## EXERCISE BRIEF
Please write out the items below again, swapping "DIGITS" for "NUMERALS" and leaving everything else unchanged. Omit the pictures from your answer.

[Saved data entries]
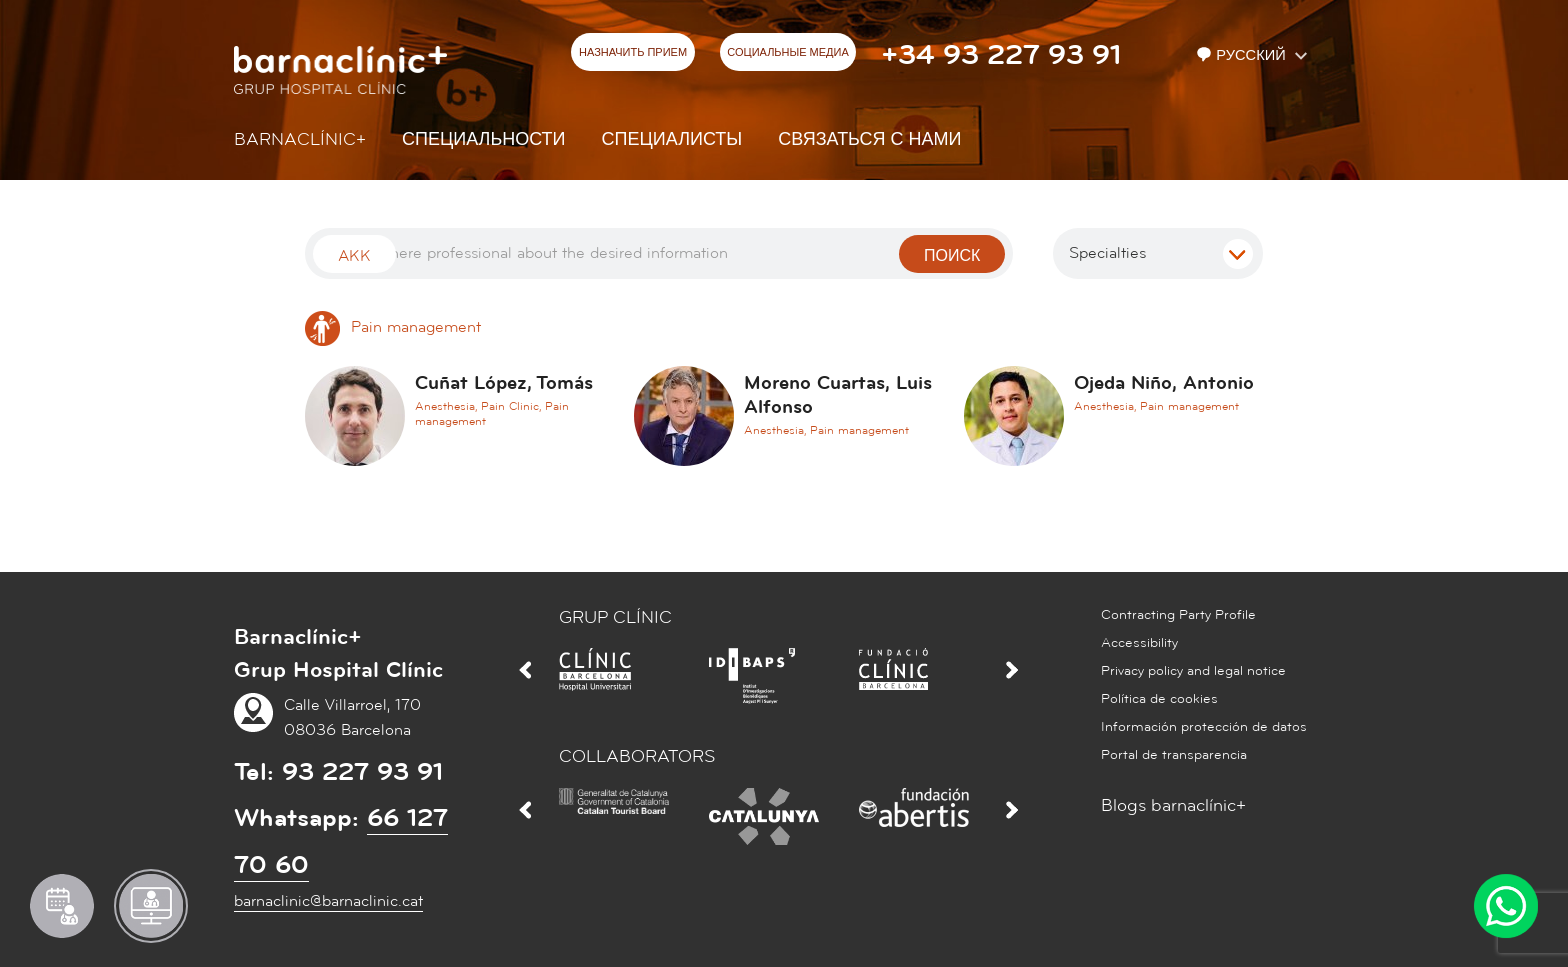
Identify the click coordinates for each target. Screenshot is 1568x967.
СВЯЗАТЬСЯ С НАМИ (869, 139)
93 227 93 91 (362, 772)
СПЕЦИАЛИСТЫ (672, 139)
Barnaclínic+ (300, 139)
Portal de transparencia (1174, 755)
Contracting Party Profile (1178, 615)
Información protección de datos (1204, 727)
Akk (354, 256)
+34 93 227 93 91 (1001, 55)
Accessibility (1139, 643)
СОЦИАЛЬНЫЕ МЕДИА (788, 53)
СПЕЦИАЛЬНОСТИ (484, 139)
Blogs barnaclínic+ (1173, 805)
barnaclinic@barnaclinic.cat (328, 901)
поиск (952, 256)
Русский (1243, 55)
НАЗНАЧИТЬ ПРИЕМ (633, 53)
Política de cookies (1159, 699)
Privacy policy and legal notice (1193, 671)
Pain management (393, 327)
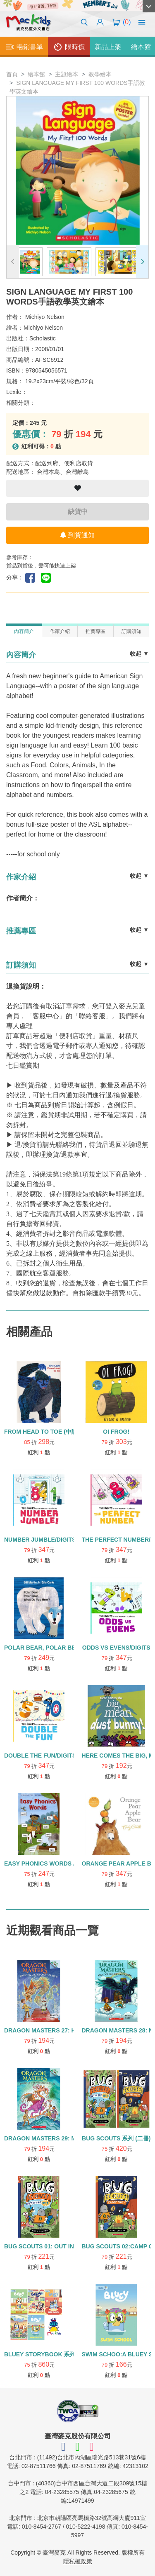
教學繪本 (100, 74)
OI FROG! (116, 1431)
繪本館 (36, 74)
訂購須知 (131, 631)
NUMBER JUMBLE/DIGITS (40, 1539)
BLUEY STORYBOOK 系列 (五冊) (48, 2354)
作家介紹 (60, 631)
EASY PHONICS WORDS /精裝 (45, 1863)
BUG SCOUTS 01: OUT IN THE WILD (53, 2246)
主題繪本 (66, 74)
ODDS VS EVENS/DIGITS (116, 1647)
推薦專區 (95, 631)
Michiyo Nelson (44, 317)
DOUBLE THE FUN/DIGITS (40, 1755)
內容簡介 (24, 631)
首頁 (12, 74)
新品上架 (108, 46)
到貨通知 (77, 535)
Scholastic (42, 338)
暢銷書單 (24, 47)
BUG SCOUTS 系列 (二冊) (116, 2138)
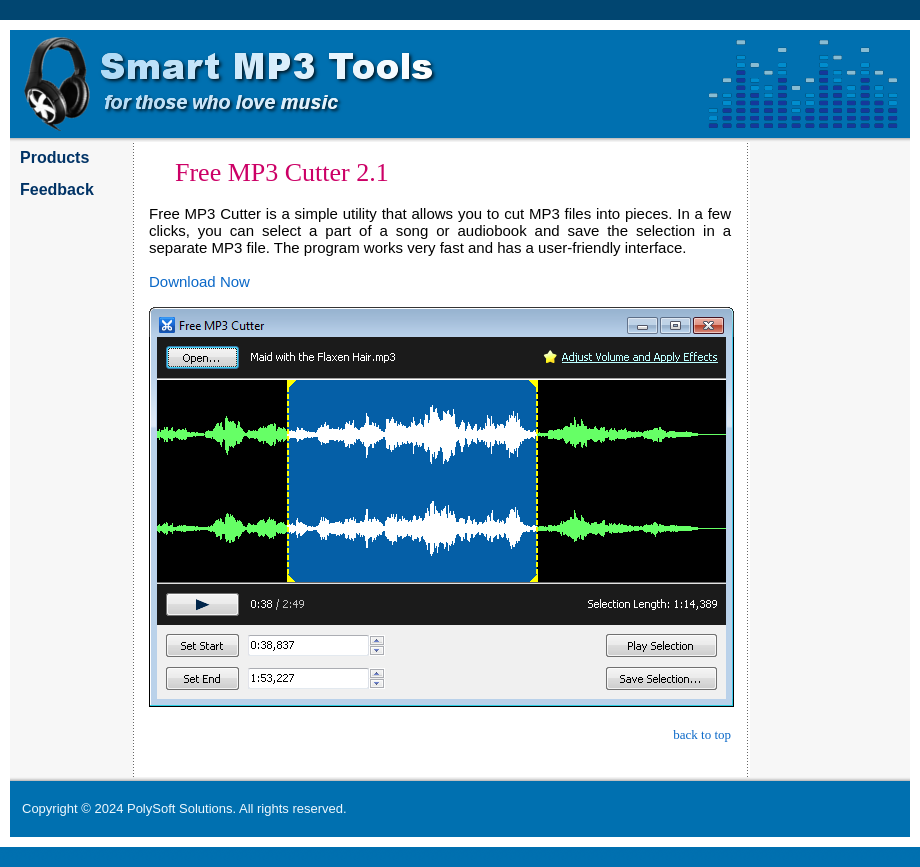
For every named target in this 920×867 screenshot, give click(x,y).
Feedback (57, 189)
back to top (702, 734)
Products (54, 157)
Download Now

## REPLY TO THE TASK
Identify the click coordinates for each target. Screenshot is 1568x967.
СВЯЗАТЬСЯ С НАМИ (869, 139)
93 227 93 91 (362, 772)
СПЕЦИАЛИСТЫ (672, 139)
Barnaclínic+ (300, 139)
Portal de transparencia (1174, 755)
Contracting Party Profile (1178, 615)
Información protección de datos (1204, 727)
Akk (354, 256)
+34 93 227 93 91 (1001, 55)
Accessibility (1139, 643)
СОЦИАЛЬНЫЕ МЕДИА (788, 53)
СПЕЦИАЛЬНОСТИ (484, 139)
Blogs barnaclínic+ (1173, 805)
barnaclinic@barnaclinic.cat (328, 901)
поиск (952, 256)
Русский (1243, 55)
НАЗНАЧИТЬ ПРИЕМ (633, 53)
Política de cookies (1159, 699)
Privacy policy and legal notice (1193, 671)
Pain management (393, 327)
教學繪本 (100, 74)
OI FROG! (116, 1431)
繪本館 (36, 74)
訂購須知 (131, 631)
NUMBER JUMBLE/NUMERALS (40, 1539)
BLUEY STORYBOOK 系列 (五冊) (48, 2354)
作家介紹 (60, 631)
EASY PHONICS WORDS /精裝 (45, 1863)
BUG SCOUTS 01: OUT IN THE WILD (53, 2246)
主題繪本 (66, 74)
ODDS VS EVENS/NUMERALS (116, 1647)
推薦專區 (95, 631)
Michiyo Nelson (44, 317)
DOUBLE THE FUN/NUMERALS (40, 1755)
內容簡介 (24, 631)
首頁 (12, 74)
新品上架 (108, 46)
到貨通知 (77, 535)
Scholastic (42, 338)
暢銷書單 (24, 47)
BUG SCOUTS 系列 (二冊) (116, 2138)
For every named target in this 920×867 screenshot, give click(x,y).
Feedback (57, 189)
back to top (702, 734)
Products (54, 157)
Download Now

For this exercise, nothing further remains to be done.